Après avoir adoré Les fureurs invisibles du coeur, j’ai été ravie de retrouver John Boyne avec ce roman pourtant très différent, mais incroyablement maîtrisé, et qui déploie une fascination folle.

« Je suis écrivain, moi aussi, dit-il, paraissant un peu gêné de faire cet aveu, comme s’il avait confié son rêve d’aller sur la lune. Enfin j’essaye d’en devenir un, en tout cas. »

D’où provient l’inspiration d’un écrivain ? C’est une question que se posent tous les lecteurs, ainsi que les apprentis romanciers en quête désespérée d’une idée géniale pouvant donner naissance à un grand livre. Maurice Swift a 24 ans au début de ce roman, et tout ce qu’il a toujours voulu c’est être écrivain, et être père. Pour cela il est prêt à tout, comme le lecteur va pouvoir le constater. Tout commence en 1988 lorsqu’il rencontre par hasard un célèbre et vieillissant romancier allemand, Erich Ackerman. Ce dernier, très attiré par ce jeune homme aussi beau qu’intriguant, s’empresse de le prendre sous son aile, bien décidé à lui apprendre les ficelles du métier. Malheureusement pour lui, son excès de confiance le conduira à des révélations malheureuses sur son passé. Ce ne sera que la première pierre apportée à l’édifice de la carrière de son jeune ami, dont les ambitions démesurées le conduiront à aller de plus en plus loin pour servir son objectif.

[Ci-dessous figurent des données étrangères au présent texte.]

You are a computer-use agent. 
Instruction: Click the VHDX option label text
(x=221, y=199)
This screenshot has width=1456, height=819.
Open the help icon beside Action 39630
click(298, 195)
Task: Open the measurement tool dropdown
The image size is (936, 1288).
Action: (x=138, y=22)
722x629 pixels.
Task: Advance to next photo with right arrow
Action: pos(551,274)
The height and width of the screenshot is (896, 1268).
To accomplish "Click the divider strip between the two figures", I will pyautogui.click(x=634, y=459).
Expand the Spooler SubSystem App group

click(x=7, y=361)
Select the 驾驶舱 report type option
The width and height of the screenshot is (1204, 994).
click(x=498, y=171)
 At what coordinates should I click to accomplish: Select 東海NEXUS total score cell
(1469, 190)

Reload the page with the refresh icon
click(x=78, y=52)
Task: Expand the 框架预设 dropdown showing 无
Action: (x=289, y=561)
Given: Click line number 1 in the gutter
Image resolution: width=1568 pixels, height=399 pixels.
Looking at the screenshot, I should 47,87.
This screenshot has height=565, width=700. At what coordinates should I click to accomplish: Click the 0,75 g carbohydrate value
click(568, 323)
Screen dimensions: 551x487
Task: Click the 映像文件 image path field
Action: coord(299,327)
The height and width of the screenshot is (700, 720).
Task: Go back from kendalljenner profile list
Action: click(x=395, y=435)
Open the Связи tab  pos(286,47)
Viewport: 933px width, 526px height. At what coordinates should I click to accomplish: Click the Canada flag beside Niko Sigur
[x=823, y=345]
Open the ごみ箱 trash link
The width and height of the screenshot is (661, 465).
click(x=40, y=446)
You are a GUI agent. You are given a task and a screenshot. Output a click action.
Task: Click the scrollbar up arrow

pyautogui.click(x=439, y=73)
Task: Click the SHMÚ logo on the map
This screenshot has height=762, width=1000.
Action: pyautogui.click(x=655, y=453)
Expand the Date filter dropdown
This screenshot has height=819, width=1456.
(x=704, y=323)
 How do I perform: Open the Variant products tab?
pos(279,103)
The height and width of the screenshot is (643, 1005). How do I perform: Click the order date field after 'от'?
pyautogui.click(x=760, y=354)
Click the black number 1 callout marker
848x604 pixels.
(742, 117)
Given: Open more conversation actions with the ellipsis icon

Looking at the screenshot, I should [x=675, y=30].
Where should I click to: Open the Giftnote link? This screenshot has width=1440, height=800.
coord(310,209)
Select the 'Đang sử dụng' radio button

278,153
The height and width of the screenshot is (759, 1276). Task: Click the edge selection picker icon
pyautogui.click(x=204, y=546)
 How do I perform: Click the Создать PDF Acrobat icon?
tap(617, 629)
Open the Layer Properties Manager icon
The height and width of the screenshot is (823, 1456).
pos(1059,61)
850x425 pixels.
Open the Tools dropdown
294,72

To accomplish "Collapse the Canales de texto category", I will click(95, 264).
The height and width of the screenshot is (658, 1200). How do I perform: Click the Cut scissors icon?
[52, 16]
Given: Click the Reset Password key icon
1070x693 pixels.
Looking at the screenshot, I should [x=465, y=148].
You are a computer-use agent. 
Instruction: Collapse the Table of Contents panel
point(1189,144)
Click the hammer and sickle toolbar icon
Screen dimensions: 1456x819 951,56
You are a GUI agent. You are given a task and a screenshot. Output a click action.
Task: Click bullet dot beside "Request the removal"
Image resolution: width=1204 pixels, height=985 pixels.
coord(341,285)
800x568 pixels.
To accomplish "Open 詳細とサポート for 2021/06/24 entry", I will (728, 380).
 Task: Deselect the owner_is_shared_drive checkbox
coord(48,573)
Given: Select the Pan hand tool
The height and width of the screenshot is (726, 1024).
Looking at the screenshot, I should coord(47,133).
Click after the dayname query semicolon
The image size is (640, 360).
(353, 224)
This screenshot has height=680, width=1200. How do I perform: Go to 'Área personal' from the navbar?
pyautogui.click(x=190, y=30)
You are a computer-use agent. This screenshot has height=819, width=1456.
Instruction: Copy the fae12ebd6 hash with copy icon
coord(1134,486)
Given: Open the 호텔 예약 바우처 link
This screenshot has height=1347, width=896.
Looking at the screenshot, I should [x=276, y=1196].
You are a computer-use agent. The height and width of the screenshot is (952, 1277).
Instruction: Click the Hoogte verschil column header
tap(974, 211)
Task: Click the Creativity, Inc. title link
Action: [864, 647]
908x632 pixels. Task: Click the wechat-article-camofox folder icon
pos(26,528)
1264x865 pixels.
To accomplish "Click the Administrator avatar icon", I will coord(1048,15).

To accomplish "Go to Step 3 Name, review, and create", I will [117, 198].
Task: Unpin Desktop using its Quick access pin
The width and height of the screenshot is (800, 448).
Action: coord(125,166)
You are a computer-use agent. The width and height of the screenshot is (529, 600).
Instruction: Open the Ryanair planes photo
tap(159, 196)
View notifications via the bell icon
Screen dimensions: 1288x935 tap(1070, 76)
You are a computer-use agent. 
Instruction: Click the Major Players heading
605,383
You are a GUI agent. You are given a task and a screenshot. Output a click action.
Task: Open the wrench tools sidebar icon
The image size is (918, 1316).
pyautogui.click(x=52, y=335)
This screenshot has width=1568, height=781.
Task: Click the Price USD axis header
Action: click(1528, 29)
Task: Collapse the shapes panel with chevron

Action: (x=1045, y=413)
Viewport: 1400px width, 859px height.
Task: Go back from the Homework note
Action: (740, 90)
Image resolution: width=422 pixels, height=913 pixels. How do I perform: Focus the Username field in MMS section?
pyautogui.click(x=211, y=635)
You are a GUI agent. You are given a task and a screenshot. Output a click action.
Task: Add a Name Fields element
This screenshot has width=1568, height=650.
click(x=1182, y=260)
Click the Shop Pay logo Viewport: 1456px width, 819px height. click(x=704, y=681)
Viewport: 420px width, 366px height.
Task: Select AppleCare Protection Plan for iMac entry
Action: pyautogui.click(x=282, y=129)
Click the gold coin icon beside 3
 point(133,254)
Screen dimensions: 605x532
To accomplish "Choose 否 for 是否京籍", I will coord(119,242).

« Tout le monde a des secrets. Nous avons tous dans notre passé des choses que nous n’aimerions pas voir exposées au grand jour. Et c’est là que tu trouveras ton histoire. »

John Boyne rend son roman irrésistiblement haletant, grâce à une construction brillante et particulièrement habile. En effet les chapitres, espacés de plusieurs années, alternent les points de vue, racontés à la première personne du singulier ou bien à la troisième, rompant systématiquement le rythme de narration et offrant tantôt une proximité avec le narrateur et Maurice Swift, tantôt a contrario une distance, une perspective plus élevée sur la situation. Pendant la majeure partie du roman, il sera décrit par d’autres yeux, ce qui contribue encore à rendre son personnage insaisissable. Il faudra attendre le tout dernier chapitre pour que Maurice Swift prenne les rênes de la narration, se dévoilant enfin entièrement aux yeux du lecteur. 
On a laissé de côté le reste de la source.